A fama é injusta. Andei numa Mercedes E-320 (foto acima) e num Jetta da Volkswagen, ambos a diesel, e nenhum dos dois me lembrou o cheiro e a fumaça que me acostumei a ver e sentir saindo dos ônibus que circulam com esse combustível no Brasil. Também circulei num ônibus da GM híbrido, diesel e eletricidade (foto). O cheio e a fumaça simplesmente se evaporaram. Além da questão econômica, a chegada de veículos movidos a tecnologias alternativas nos Estados Unidos está ancorada num forte viés ambiental. Sua face mais óbvia é uma regulação cada vez mais restritiva no que diz respeito à emissão de poluentes no ar. A demanda legal pela redução é tão grande, que provavelmente ela vai inviabilizar em breve o uso de carros movidos só a gasolina. É juntando essas duas pontas da equação que as montadoras imaginam que breve os carros com combustíveis alternativos ganharão economia de escala e seus preços se tornarão mais acessíveis.

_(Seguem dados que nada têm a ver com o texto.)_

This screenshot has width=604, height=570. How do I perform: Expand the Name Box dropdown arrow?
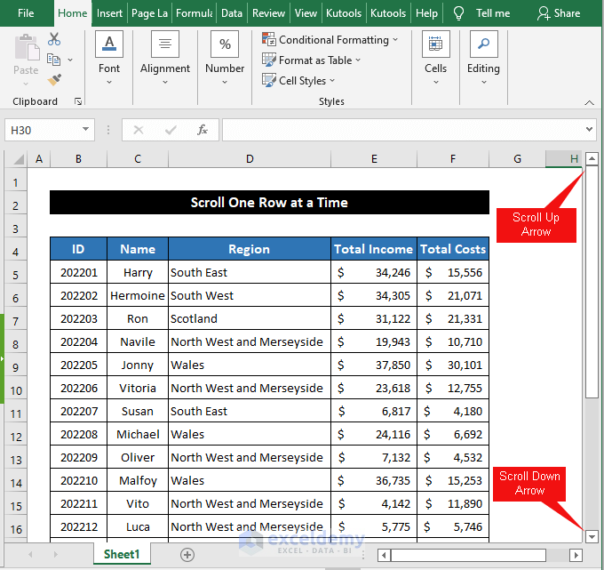tap(86, 130)
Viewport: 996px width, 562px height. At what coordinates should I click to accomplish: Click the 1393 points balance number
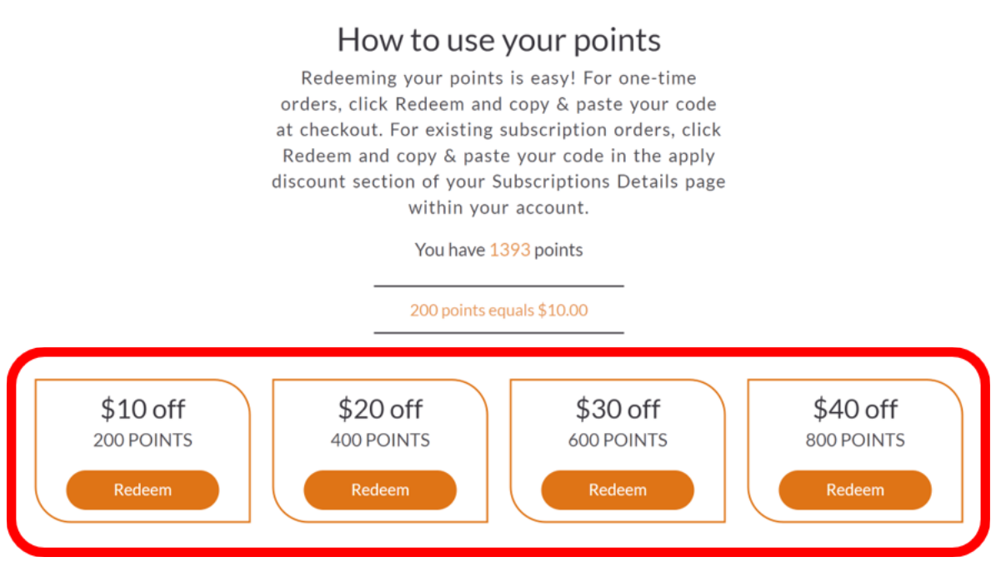pyautogui.click(x=509, y=250)

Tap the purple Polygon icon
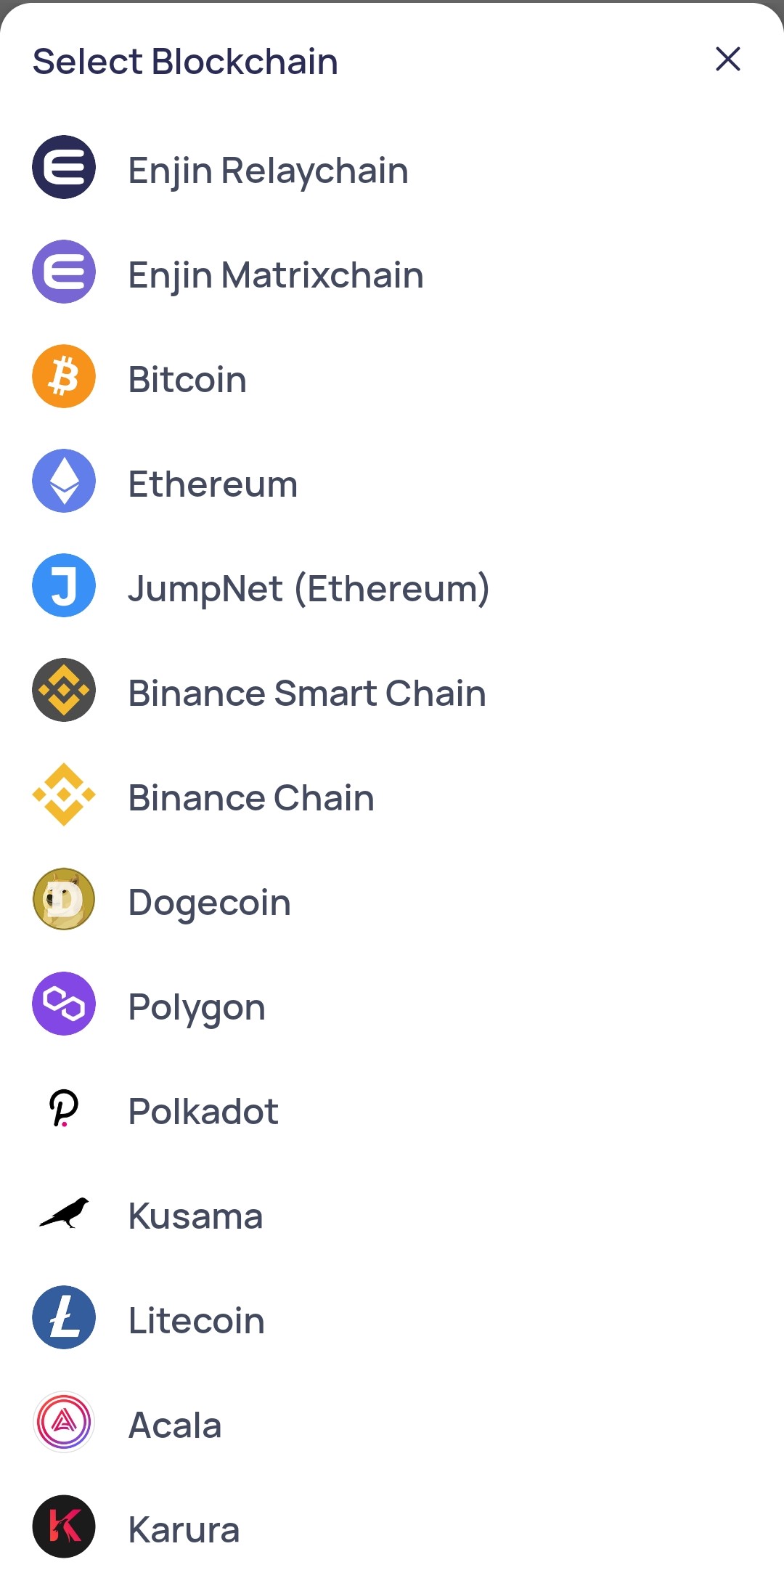point(64,1004)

Foi apoiada nesse raciocínio que a Honda decidiu lançar o seu misto de carro a gás e bomba residencial na Califórnia. O preço do conjunto, 54 mil dólares, é salgado. “Mas se você levar em conta os benefícios de usar um combustível mais barato e que, por ser menos poluente, dá ao seu usuário mais liberdade de circulação no estado, o custo começa a fazer sentido”, diz Munger. Essa não é a única conta que montadoras, consumidores e até petrolíferas começam a fazer abertamente nos Estados Unidos. No aeroporto de Houston, Texas, capital do petróleo nos Estados Unidos, a Chevron espalhou cartazes informando que para cada dois barris de petróleo consumidos hoje em dia, o ser humano só consegue extrair um das profundezas do mar ou da terra. Essa soma, fundamental, não fecha.